• [Given request]
Scale the records starting at the line containing "Where should I" and ending at the line containing "(1092, 287)", both included, and write those lines out again with the requests kept as they are. Multiply every coordinate in the answers by 0.95, round each to a whole number with halves going up, and leave the pictures out.

** Start of Supplied records **

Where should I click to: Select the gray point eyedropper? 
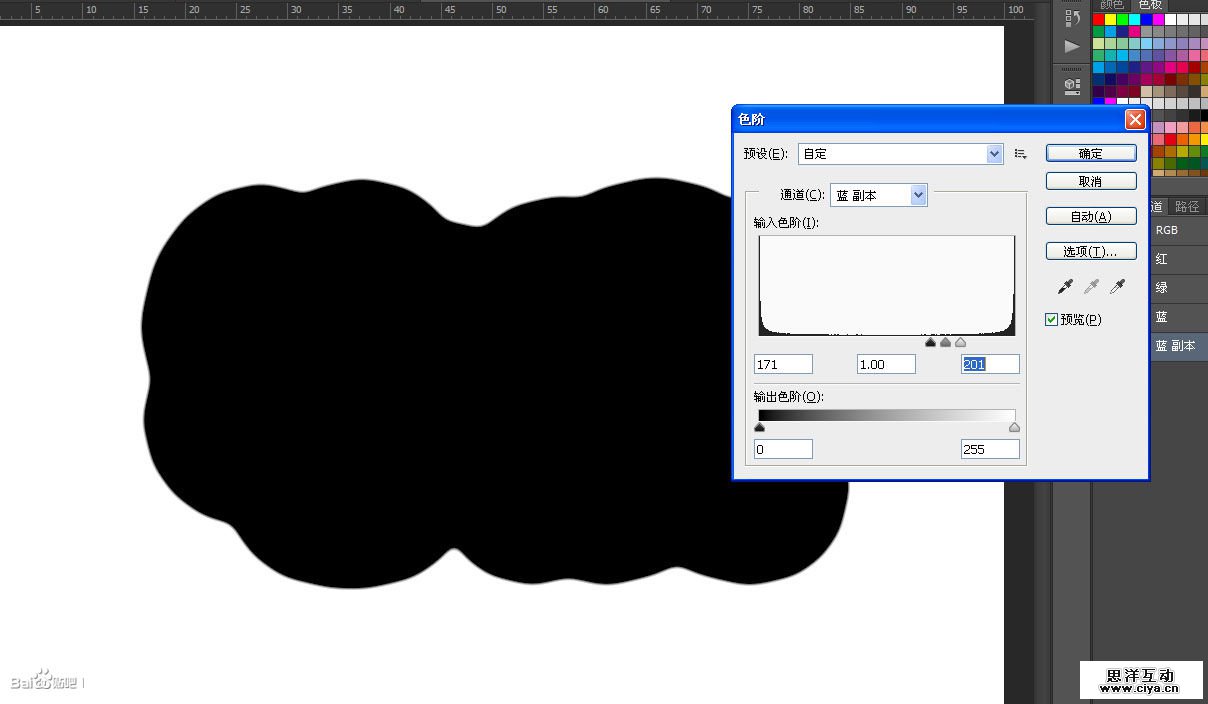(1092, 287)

** End of Supplied records **
** Start of Supplied records **

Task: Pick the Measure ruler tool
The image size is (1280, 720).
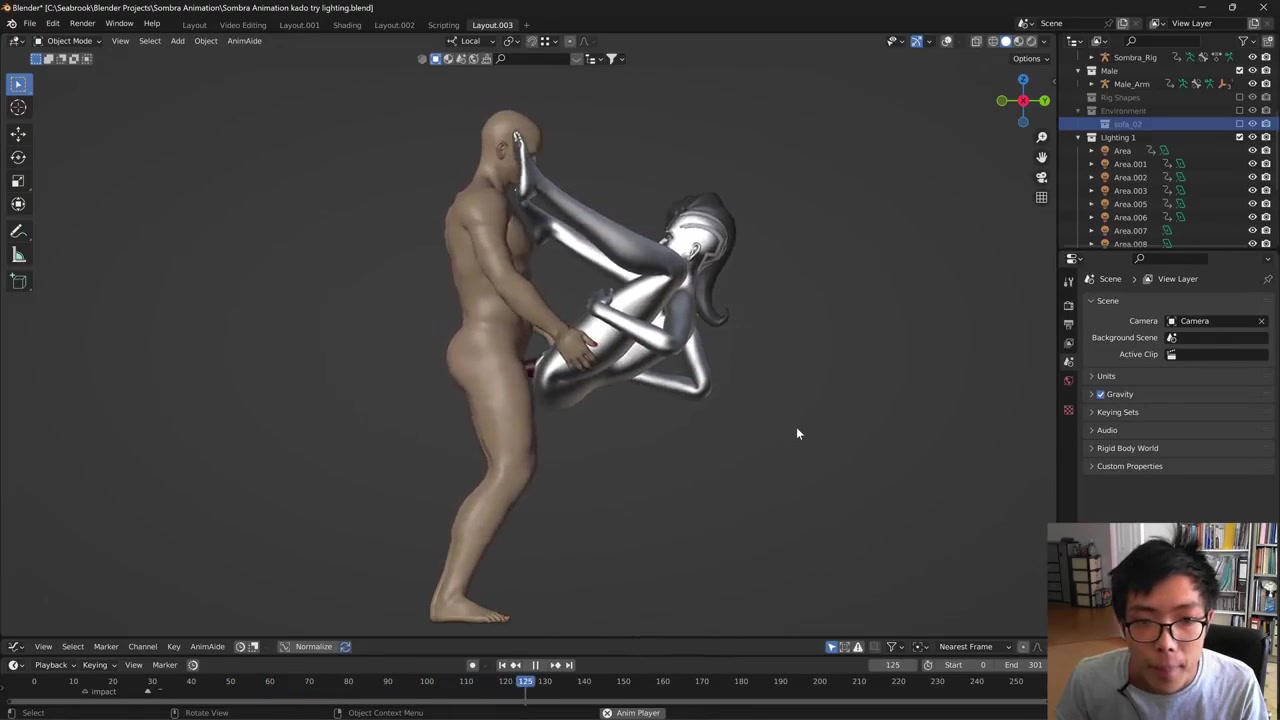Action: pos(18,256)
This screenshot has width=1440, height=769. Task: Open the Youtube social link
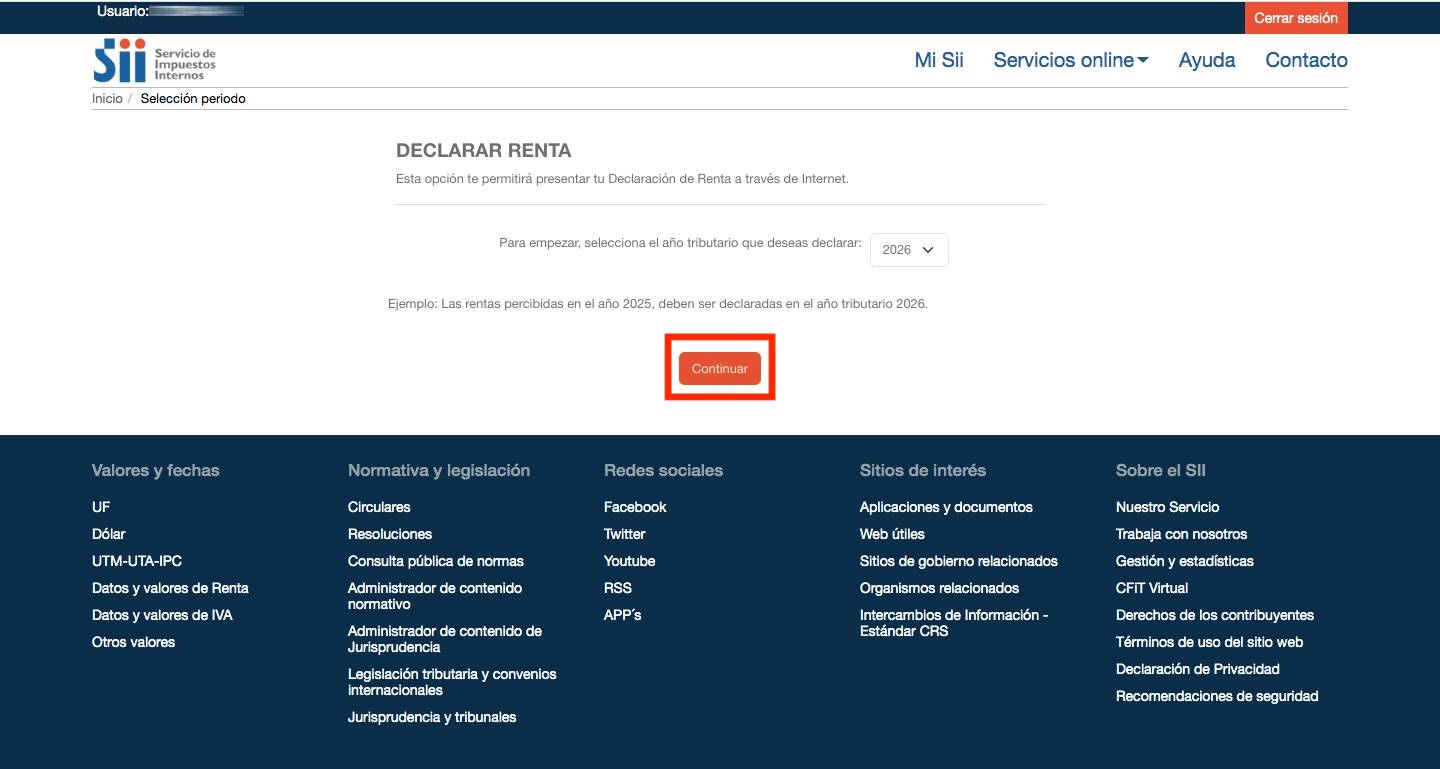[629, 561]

** End of Supplied records **

• [Correct output]
Where should I click to: Select the gray point eyedropper? 
(1037, 273)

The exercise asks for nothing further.